## PROBLEM REQUIREMENTS
Please print each entry below exactly as it stands, but without any pictures.
START MATERIAL FOR THE TASK
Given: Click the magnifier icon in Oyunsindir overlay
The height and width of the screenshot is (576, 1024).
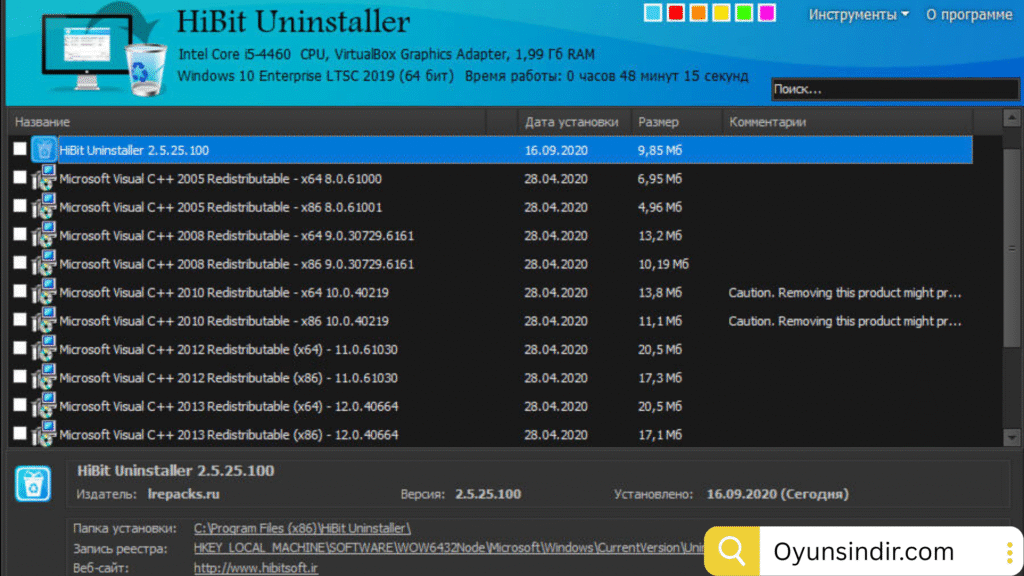Looking at the screenshot, I should (733, 551).
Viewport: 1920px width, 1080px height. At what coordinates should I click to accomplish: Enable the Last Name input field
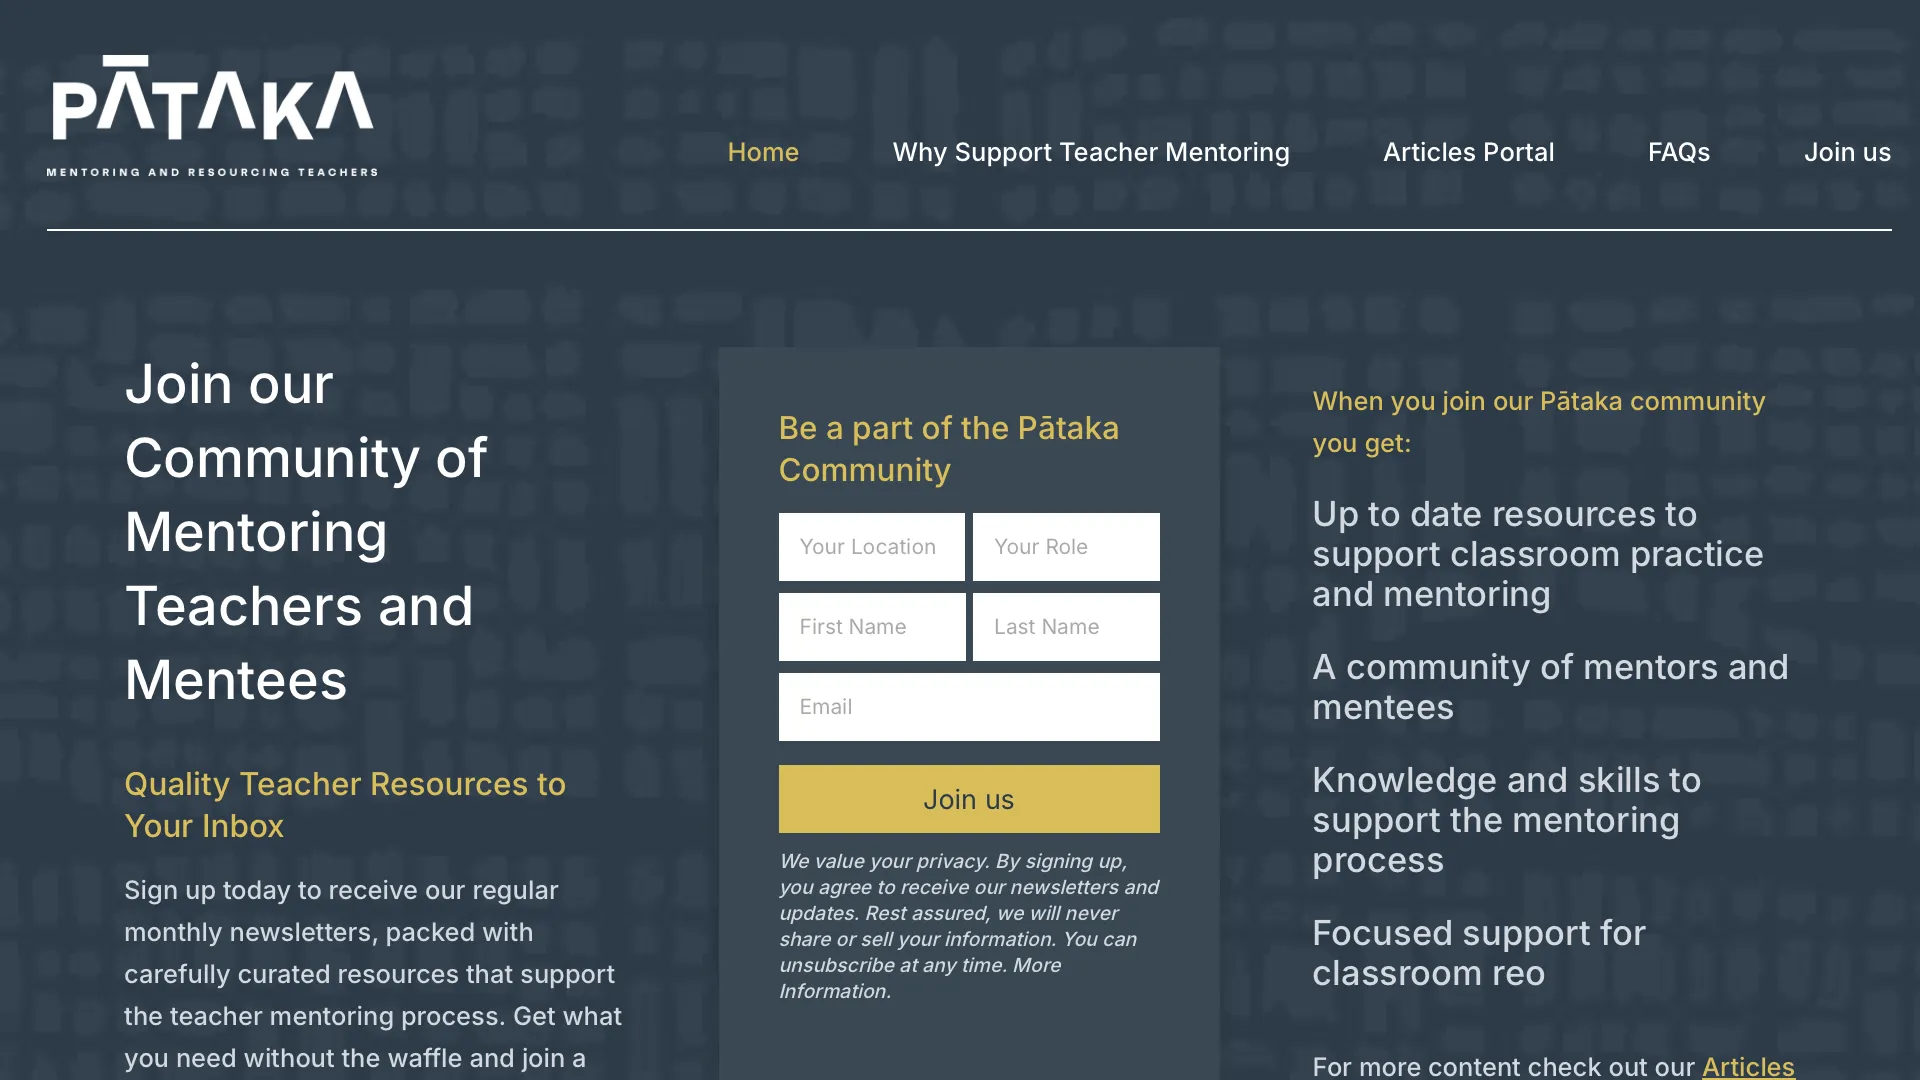click(1065, 626)
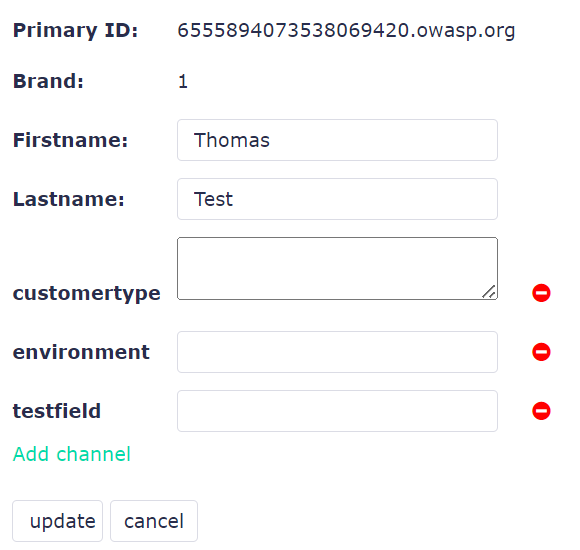Click the Primary ID label
Image resolution: width=580 pixels, height=550 pixels.
(x=75, y=30)
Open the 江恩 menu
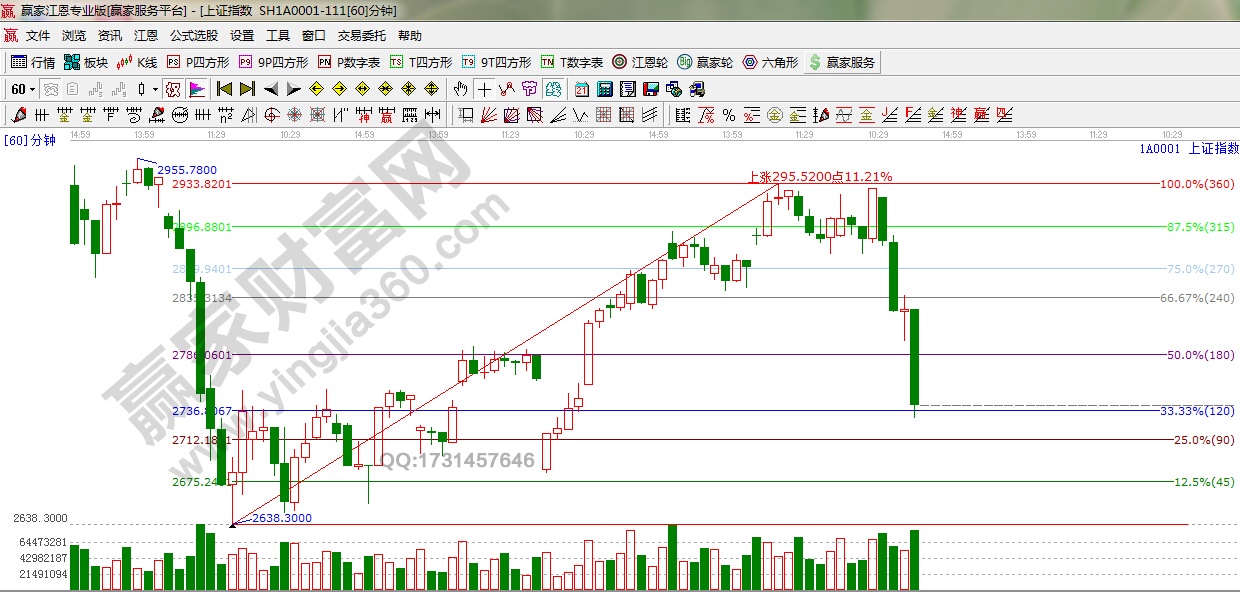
END MATERIAL FOR THE TASK
## YOUR SOLUTION
Given: Click the magnifier icon in Oyunsindir overlay
The height and width of the screenshot is (576, 1024).
Looking at the screenshot, I should (733, 551).
Viewport: 1920px width, 1080px height. At what coordinates should I click to accomplish: Enable the Last Name input field
click(1065, 626)
Click the Primary ID label
Image resolution: width=580 pixels, height=550 pixels.
(x=75, y=30)
Open the 江恩 menu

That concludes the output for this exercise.